→ **Your instructions**
Transcribe only the lines of the listing below from the one holding "Image resolution: width=1536" through the one holding "Viewport: 614px width, 517px height.", inclusive, without any change.

((

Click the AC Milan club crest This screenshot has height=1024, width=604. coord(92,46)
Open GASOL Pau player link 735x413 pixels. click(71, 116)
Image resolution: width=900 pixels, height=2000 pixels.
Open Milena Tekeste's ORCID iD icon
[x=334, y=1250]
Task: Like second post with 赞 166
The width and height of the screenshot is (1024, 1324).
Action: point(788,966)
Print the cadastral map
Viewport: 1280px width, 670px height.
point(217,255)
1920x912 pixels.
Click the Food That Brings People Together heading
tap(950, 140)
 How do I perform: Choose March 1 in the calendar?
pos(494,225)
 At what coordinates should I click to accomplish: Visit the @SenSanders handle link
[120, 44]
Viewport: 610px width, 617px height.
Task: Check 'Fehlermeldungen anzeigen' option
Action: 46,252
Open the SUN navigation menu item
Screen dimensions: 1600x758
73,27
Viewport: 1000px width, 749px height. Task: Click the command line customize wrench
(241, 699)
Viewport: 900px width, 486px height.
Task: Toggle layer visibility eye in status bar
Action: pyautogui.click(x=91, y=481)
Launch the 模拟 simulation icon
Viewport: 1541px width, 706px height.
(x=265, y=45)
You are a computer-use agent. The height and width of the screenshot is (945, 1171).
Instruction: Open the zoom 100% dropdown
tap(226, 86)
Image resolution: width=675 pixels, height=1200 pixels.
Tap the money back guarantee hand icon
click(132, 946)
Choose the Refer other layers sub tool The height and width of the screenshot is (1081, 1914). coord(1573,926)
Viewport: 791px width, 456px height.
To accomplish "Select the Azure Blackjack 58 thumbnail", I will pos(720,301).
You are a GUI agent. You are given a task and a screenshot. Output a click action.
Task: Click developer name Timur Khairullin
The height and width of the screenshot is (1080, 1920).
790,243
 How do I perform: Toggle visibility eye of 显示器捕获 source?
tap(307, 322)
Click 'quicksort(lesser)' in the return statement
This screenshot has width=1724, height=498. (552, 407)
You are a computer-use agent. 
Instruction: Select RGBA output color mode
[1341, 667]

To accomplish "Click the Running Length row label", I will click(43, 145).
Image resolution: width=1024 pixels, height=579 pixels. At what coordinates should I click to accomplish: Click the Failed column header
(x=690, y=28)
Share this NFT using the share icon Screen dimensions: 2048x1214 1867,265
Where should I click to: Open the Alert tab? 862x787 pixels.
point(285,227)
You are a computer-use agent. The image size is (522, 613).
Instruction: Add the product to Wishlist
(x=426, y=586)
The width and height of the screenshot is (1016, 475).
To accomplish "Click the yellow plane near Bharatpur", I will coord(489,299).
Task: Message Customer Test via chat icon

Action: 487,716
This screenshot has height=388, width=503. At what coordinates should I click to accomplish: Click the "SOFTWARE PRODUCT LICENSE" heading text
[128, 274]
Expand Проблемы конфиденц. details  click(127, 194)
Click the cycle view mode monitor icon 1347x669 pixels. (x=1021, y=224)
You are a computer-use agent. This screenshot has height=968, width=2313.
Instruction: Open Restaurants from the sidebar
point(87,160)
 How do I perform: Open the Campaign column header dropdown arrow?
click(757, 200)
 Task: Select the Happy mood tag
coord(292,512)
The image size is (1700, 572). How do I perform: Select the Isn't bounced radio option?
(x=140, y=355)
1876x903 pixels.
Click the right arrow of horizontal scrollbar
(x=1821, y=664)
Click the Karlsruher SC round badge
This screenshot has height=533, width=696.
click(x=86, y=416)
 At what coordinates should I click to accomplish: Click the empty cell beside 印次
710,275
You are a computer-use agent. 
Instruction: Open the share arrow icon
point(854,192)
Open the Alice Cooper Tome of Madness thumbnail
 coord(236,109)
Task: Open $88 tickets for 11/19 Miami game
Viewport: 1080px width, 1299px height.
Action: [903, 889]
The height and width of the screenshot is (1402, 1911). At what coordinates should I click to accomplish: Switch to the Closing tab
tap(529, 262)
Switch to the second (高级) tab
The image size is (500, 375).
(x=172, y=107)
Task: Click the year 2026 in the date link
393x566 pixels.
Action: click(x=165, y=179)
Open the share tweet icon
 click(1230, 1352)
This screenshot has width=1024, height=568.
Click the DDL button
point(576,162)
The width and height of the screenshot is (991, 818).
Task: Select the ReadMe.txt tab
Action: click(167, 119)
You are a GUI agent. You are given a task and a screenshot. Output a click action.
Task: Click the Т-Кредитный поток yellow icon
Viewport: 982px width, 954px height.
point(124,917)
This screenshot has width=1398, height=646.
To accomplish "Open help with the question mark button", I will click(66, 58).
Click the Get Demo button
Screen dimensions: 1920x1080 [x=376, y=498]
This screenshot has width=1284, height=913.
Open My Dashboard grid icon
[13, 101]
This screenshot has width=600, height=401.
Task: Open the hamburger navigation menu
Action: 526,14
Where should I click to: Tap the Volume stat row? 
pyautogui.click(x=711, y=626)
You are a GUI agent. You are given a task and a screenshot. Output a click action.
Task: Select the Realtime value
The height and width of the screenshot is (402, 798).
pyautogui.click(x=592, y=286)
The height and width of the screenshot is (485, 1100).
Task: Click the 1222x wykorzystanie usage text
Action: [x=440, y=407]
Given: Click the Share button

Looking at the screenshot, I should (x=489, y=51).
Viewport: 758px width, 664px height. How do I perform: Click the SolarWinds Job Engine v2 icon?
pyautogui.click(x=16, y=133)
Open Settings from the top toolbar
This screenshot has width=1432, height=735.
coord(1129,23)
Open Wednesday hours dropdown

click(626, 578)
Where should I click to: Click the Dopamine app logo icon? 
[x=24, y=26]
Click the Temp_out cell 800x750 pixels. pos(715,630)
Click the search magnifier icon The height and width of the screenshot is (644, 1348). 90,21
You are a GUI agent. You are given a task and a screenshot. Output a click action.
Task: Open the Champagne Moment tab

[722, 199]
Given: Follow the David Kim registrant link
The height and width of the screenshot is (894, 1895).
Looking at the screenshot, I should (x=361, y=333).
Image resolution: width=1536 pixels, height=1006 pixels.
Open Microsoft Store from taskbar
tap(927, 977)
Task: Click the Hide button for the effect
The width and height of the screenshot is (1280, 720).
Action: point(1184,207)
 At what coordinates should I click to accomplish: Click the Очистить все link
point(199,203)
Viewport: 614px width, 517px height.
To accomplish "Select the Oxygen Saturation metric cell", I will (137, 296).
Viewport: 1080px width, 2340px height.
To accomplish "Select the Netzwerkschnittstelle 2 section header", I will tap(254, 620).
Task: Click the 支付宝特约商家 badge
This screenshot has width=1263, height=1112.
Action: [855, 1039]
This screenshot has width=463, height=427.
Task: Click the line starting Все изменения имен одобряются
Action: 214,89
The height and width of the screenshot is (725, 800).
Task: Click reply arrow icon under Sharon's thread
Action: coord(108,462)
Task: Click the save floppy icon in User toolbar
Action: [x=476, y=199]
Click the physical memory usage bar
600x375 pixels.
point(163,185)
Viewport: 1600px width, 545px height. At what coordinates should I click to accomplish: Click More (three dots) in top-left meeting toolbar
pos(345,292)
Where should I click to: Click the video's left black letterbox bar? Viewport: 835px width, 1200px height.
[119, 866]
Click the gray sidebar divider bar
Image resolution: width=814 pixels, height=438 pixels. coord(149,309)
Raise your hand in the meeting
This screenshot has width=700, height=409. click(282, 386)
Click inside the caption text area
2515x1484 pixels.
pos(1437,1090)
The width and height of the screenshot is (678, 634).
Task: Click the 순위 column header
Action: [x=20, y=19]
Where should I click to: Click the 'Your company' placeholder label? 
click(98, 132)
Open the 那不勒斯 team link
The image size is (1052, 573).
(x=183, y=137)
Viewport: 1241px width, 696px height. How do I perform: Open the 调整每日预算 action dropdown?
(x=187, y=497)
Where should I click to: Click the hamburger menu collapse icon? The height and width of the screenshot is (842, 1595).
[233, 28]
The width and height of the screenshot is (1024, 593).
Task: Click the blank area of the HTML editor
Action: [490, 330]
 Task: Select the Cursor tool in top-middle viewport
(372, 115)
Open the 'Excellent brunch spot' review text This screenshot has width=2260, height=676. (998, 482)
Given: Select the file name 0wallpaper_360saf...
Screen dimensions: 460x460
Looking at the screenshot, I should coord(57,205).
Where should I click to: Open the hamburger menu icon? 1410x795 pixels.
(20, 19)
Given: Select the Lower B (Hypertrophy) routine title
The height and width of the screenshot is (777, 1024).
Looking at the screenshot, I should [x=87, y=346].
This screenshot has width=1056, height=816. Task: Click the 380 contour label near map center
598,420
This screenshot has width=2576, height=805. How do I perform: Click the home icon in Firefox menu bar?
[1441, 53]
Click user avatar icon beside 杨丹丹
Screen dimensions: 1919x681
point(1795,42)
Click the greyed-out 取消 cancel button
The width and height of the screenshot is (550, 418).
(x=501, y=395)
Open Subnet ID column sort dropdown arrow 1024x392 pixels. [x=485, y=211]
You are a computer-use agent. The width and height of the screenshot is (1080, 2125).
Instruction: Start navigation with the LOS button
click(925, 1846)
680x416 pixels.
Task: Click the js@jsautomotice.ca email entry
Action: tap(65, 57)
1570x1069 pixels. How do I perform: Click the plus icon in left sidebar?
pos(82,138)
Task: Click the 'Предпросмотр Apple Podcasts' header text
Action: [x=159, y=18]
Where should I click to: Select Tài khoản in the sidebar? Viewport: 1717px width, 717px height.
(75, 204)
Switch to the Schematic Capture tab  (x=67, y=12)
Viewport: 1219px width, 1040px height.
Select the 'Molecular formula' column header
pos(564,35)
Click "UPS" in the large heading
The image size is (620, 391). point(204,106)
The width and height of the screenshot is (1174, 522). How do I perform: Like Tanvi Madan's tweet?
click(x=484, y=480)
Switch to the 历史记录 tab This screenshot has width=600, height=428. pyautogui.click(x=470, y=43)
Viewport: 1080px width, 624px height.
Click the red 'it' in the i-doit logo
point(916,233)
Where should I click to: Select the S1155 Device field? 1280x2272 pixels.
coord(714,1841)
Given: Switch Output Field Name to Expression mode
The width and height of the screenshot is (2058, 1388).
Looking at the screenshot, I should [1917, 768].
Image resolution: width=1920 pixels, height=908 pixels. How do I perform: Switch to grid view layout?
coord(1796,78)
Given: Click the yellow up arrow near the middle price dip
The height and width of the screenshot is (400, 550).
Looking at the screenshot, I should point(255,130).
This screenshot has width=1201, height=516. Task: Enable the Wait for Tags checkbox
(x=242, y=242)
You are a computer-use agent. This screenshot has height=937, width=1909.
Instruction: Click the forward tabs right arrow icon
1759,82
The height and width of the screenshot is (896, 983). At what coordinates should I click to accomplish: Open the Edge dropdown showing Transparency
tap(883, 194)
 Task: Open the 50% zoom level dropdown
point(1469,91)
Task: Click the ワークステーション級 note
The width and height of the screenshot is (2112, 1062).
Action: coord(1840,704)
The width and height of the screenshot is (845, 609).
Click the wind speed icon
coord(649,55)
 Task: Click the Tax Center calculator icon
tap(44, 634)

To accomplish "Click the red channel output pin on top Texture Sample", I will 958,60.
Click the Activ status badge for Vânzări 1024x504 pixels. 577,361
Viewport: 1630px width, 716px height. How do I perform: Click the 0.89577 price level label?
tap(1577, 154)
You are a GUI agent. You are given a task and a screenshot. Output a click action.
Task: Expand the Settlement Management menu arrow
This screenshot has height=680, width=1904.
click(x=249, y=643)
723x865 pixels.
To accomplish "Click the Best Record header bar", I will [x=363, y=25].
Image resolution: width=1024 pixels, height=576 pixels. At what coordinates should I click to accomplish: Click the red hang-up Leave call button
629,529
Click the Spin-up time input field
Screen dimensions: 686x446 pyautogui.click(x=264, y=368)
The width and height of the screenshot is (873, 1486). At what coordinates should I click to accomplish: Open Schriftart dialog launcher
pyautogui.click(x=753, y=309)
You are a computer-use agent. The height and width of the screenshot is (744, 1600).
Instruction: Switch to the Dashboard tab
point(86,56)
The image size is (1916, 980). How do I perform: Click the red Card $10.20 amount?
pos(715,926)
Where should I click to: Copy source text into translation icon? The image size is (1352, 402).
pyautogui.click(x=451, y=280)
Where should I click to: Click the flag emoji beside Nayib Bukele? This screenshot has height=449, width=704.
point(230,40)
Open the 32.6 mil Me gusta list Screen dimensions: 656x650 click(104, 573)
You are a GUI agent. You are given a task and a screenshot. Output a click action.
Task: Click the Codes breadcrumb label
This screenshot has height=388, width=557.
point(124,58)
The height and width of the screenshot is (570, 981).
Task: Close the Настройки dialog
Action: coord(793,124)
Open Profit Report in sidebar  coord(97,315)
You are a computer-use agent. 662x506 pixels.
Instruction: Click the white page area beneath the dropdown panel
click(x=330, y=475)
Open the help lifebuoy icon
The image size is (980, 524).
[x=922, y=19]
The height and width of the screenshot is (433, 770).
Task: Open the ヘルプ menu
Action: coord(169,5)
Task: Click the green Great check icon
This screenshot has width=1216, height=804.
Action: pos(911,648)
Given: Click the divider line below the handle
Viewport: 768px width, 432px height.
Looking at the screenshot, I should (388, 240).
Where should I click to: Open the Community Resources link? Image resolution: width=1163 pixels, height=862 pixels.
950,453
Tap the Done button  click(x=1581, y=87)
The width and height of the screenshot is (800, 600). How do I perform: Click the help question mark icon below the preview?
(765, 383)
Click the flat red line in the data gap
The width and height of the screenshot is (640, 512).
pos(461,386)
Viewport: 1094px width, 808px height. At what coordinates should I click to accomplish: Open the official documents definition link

))

→ **Exercise answer**
Image resolution: width=1536 pixels, height=1006 pixels.
Open Microsoft Store from taskbar
tap(927, 977)
Task: Click the Hide button for the effect
The width and height of the screenshot is (1280, 720).
Action: point(1184,207)
 At what coordinates should I click to accomplish: Click the Очистить все link
point(199,203)
Viewport: 614px width, 517px height.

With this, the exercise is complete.